Dhafer Youssef : « Prier pour avoir les vierges du paradis ne m’intéresse pas » – Telquel.ma

Dhafer Youssef : "Prier pour avoir les vierges du paradis ne m’intéresse pas"

Smyet bak ?

Youssef.

Smyet mok ?

Kheira Souad.

Nimirou d’la carte ?

Je ne le connais pas.

Pendant votre concert à Fès, vous avez dit au public : “ On va parler en français pour rester loyal ”. Était-ce une piqûre de rappel de notre passé colonial commun ?

Je suis un provocateur et je n’ai pas de limites, mais hier j’étais plutôt gentil parce que c’est bien de ne pas être toujours dans la confrontation directe.

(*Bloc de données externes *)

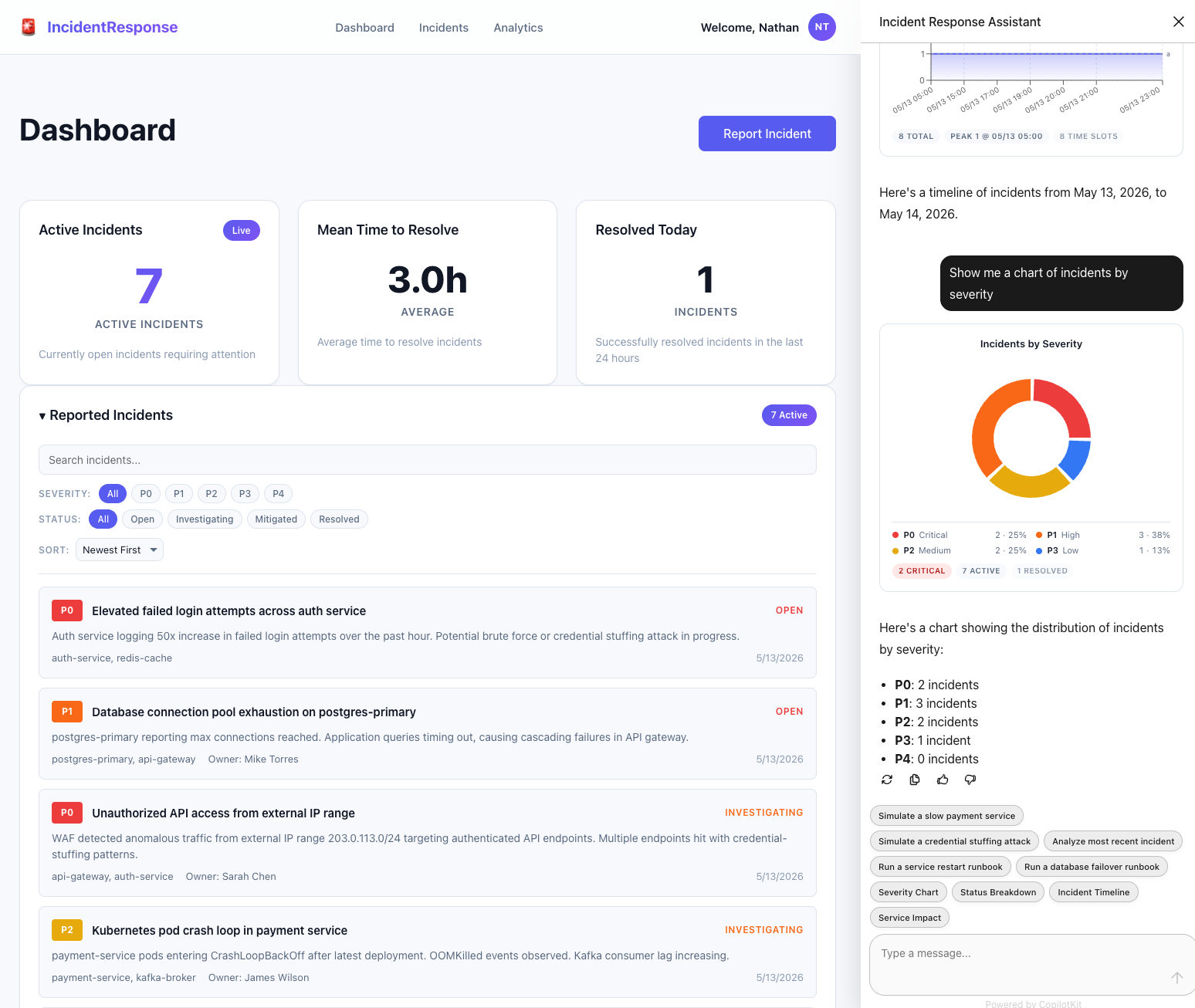The width and height of the screenshot is (1195, 1008).
Task: Give thumbs down to the response
Action: [x=970, y=780]
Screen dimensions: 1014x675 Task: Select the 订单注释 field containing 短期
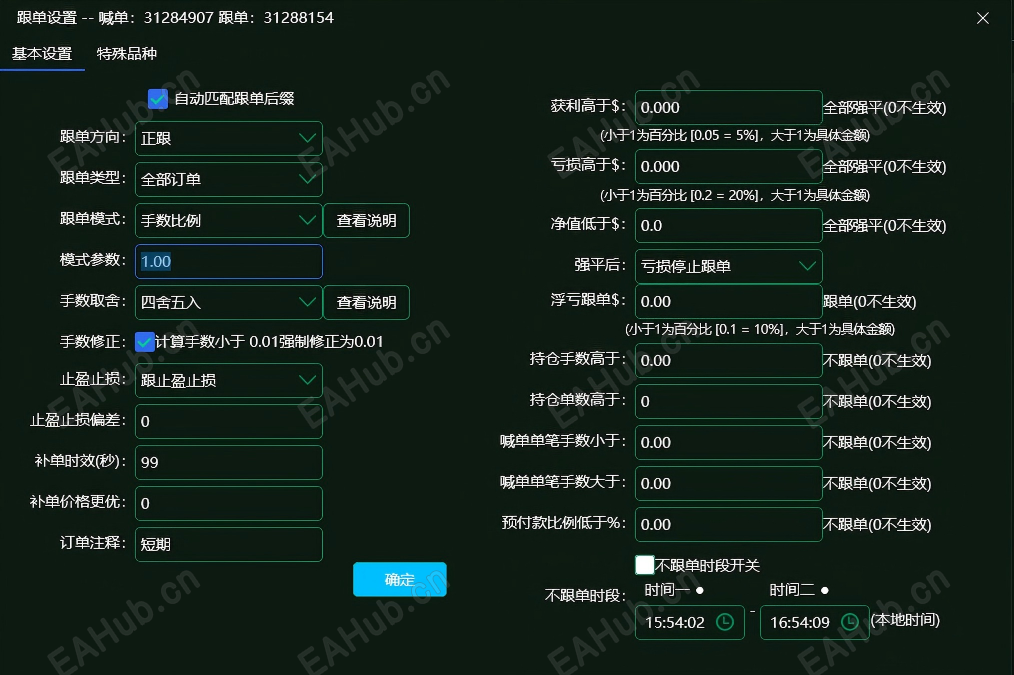tap(228, 544)
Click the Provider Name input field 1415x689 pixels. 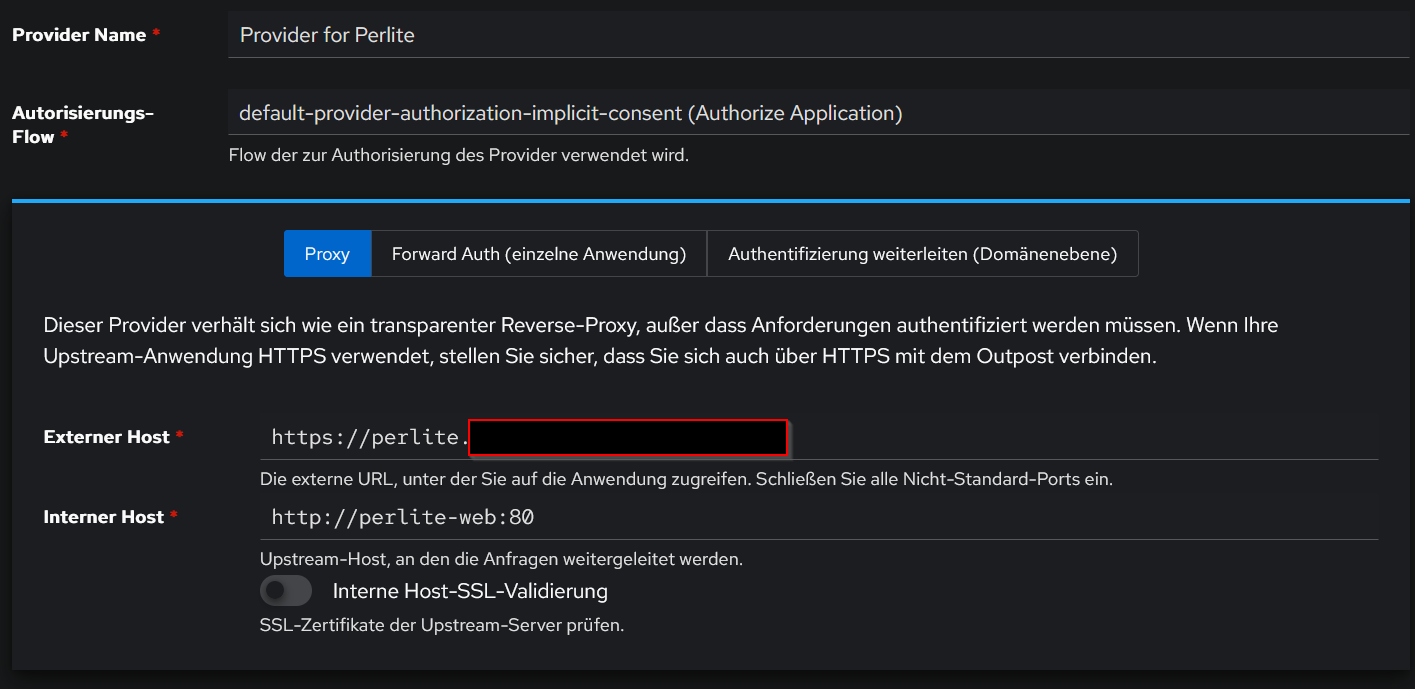pos(818,35)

Mais vous avez reçu le message.

Vous avez présenté votre dernier opus, Diwan of Beauty and Odd, à la 24e édition du Festival de Fès. Vous penchez plutôt du côté de la beauté ou de la laideur ?

On ne peut pas exister sans les deux. Sans laideur, il n’y aurait pas de beauté et vice-versa. Elles sont complémentaires. Comme la souffrance et la joie ou la médiocrité et la classe. Et le titre de mon album est une manière de dire que la musique ne peut pas être intéressante si on ne joue pas des choses “odd”. Comme les rythmes impairs qui sont étranges à écouter ou à sentir, mais qui me permettent de découvrir d’autres mélodies et univers. Au Maroc par exemple, la musique chaâbi se joue en 6/8 et ça marche, car.